▶ DOCUMENT TEXT

For their study, Dulac and Gregg used high-throughput RNA sequencing to search mouse RNA for single nucleotide polymorphisms (SNPs) — one-letter variations in genetic sequence. The researchers then asked whether the SNPs they found for each gene could be traced to one or to both parents. If the SNPs were encoded mainly by one parent’s copy of the gene, the team concluded that the gene was imprinted (see‘The silence of the genes’).
But Babak says that the statistical methods Dulac and Gregg used were not rigorous enough to rule out false positives. His team used multiple methods to estimate the false discovery rate — for instance, by applying stricter criteria for what could be considered instances of imprinting and by estimating how many spurious examples of imprinting would appear by chance if mice from identical genetic backgrounds were bred together. Babak’s team then applied its false discovery rate to Dulac and Gregg’s data and concluded that most of the instances of imprinting identified in the original paper were probably false positives. Dulac counters that Babak’s analysis may be filtering out legitimate but complex instances of imprinting.
“What’s happened in the first few papers on these problems is that the statistics and analysis in general have not been done very carefully,” says Lior Pachter, a computational biologist at the University of California, Berkeley. “And that means you may get completely wrong answers.” Researchers have had many years to develop standard methods to minimize errors and biases in DNA sequencing, but such methods are still being developed for high-throughput RNA sequencing.
Pachter says that another key problem is that high-profile papers in the field may be well reviewed for their biology but not their computational foundations. “The culture is not the same in biology as it is in statistics or math, where reviewers sit with a paper for months, check the statistics and the math, and run the programs and test them,” he says.
The debate has implications for any sequencing-based study that requires statisticians to identify rare genetic phenomena using relatively new methods. “If you don’t deal with the analytical details very carefully, you’re going to get into trouble because of the low signal-to-noise ratio” in these types of experiments, says Jin Billy Li, a genomicist at Stanford University who was one of the critics of Cheung’s RNA-editing paper.
Dulac says that she and her colleagues are now using different statistical methods to reanalyse the imprinting data, but adds, “I am quite confident that we will find things that are likely to be around the same order of magnitude” as originally reported.
Reference
Gregg, C. et al. Science 329, 643–648 (2010).
DeVeale, B., van der Kooy, D. & Babak, T. PLoS Genet. 8, e1002600 (2012).
Li, M. et al. Science 33, 53–58 (2011).
Check Hayden, E. Nature http://dx.doi.org/10.1038/nature.2012.10217 (2012).

▶ EXCERPTED RECORDS
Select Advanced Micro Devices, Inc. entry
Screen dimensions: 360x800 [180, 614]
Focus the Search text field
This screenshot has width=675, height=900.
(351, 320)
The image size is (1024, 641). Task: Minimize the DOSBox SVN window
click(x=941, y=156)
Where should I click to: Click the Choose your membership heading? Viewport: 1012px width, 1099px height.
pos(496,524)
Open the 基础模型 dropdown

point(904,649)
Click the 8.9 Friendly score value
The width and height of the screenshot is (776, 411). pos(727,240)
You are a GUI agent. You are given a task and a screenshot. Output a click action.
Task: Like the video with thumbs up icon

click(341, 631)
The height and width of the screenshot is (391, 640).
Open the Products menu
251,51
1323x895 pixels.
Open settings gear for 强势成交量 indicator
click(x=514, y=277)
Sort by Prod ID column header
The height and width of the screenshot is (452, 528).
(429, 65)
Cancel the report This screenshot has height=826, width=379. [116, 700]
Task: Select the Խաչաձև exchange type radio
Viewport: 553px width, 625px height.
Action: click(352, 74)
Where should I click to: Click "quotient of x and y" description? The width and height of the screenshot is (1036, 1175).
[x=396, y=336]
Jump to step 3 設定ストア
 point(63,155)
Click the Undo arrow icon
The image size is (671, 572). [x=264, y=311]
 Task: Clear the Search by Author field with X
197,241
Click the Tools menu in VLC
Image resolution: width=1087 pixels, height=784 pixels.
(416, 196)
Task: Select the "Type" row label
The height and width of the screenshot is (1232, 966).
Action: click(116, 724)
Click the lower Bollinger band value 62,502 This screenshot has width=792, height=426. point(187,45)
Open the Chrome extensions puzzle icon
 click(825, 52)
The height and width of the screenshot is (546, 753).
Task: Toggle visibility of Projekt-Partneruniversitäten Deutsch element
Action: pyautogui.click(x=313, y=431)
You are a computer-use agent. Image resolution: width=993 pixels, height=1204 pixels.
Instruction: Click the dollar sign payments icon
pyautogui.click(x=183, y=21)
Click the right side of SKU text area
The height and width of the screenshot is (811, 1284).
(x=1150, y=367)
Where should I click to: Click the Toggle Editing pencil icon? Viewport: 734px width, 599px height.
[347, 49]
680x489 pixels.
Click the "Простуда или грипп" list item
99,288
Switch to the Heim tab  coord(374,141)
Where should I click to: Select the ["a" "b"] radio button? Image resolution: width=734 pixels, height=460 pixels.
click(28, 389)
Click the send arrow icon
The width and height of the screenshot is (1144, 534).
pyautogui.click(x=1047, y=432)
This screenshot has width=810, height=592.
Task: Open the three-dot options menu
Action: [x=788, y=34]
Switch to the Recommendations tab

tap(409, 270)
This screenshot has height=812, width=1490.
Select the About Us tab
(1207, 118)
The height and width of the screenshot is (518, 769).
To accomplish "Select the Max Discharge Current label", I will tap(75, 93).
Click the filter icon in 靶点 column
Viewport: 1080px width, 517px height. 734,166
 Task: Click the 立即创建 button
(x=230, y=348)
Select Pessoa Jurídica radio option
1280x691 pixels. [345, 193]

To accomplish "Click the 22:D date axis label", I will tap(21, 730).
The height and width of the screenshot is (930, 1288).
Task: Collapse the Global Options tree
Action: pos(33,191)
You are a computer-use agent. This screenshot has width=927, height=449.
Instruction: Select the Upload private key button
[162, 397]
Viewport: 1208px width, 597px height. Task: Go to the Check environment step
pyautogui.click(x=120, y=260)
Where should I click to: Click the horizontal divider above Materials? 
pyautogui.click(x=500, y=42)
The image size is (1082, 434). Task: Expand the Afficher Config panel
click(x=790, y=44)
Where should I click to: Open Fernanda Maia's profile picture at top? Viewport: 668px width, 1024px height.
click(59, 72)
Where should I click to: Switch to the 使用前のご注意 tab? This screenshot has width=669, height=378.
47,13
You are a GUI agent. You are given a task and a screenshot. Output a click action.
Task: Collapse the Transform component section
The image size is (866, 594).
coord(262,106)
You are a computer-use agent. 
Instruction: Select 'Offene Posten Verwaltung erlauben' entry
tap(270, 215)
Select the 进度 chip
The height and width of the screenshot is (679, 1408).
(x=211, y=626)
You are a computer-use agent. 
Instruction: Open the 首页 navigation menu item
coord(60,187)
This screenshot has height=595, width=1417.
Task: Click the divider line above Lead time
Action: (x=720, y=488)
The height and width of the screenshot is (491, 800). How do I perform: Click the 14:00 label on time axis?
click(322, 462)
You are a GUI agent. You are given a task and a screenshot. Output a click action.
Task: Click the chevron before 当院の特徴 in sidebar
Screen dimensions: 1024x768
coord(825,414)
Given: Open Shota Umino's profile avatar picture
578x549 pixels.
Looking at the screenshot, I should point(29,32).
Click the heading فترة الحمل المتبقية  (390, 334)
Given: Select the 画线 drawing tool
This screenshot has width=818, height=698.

▶ EXERCISE REQUIREMENTS
**A)** Please duplicate the part of the passage on gene imprinting that opens with the words containing "The debate has" and closes with "329, 643–648 (2010).".
**B)** Answer these questions from the passage on gene imprinting, one per line:
(i) What did Dulac and Gregg search mouse RNA for?
(ii) At which university is Lior Pachter a computational biologist?
(iii) At which university is Jin Billy Li a genomicist?
The lines play no part in this work.

▶ EXPECTED RESULTS
**A)**
The debate has implications for any sequencing-based study that requires statisticians to identify rare genetic phenomena using relatively new methods. “If you don’t deal with the analytical details very carefully, you’re going to get into trouble because of the low signal-to-noise ratio” in these types of experiments, says Jin Billy Li, a genomicist at Stanford University who was one of the critics of Cheung’s RNA-editing paper.
Dulac says that she and her colleagues are now using different statistical methods to reanalyse the imprinting data, but adds, “I am quite confident that we will find things that are likely to be around the same order of magnitude” as originally reported.
Reference
Gregg, C. et al. Science 329, 643–648 (2010).

**B)**
(i) Single nucleotide polymorphisms (SNPs)
(ii) The University of California, Berkeley
(iii) Stanford University